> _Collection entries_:
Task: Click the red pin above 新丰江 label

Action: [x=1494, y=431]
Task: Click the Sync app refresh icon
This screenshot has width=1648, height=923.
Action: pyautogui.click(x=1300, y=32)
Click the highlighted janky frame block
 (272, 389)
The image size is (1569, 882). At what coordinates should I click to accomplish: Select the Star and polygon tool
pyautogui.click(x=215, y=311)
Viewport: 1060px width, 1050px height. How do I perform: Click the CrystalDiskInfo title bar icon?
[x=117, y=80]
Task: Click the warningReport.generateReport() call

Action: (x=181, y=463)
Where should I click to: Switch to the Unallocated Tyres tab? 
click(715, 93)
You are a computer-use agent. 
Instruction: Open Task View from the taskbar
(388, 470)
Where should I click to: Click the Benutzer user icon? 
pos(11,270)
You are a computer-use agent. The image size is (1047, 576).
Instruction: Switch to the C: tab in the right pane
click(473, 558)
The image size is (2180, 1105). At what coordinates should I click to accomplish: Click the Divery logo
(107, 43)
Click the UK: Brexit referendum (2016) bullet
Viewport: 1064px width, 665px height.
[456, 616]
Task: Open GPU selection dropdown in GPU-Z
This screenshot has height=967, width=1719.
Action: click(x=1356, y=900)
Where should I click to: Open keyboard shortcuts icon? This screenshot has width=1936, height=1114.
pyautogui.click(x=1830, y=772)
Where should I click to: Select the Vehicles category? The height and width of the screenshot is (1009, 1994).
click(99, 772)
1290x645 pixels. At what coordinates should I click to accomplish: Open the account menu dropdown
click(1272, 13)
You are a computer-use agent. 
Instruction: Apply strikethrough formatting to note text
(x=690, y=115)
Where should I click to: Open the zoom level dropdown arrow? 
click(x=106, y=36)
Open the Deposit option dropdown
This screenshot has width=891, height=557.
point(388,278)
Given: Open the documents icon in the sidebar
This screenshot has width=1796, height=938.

> _Your goal_: Start at the first line of the entries and stop at the line with "Task: Open GPU selection dropdown in GPU-Z". Retype each of those lines exactly, both ends included.

> _Result for this exercise_:
Task: Click the red pin above 新丰江 label

Action: [x=1494, y=431]
Task: Click the Sync app refresh icon
This screenshot has width=1648, height=923.
Action: pyautogui.click(x=1300, y=32)
Click the highlighted janky frame block
 (272, 389)
The image size is (1569, 882). At what coordinates should I click to accomplish: Select the Star and polygon tool
pyautogui.click(x=215, y=311)
Viewport: 1060px width, 1050px height. How do I perform: Click the CrystalDiskInfo title bar icon?
[x=117, y=80]
Task: Click the warningReport.generateReport() call

Action: (x=181, y=463)
Where should I click to: Switch to the Unallocated Tyres tab? 
click(715, 93)
You are a computer-use agent. 
Instruction: Open Task View from the taskbar
(388, 470)
Where should I click to: Click the Benutzer user icon? 
pos(11,270)
You are a computer-use agent. The image size is (1047, 576).
Instruction: Switch to the C: tab in the right pane
click(473, 558)
The image size is (2180, 1105). At what coordinates should I click to accomplish: Click the Divery logo
(107, 43)
Click the UK: Brexit referendum (2016) bullet
Viewport: 1064px width, 665px height.
[456, 616]
Task: Open GPU selection dropdown in GPU-Z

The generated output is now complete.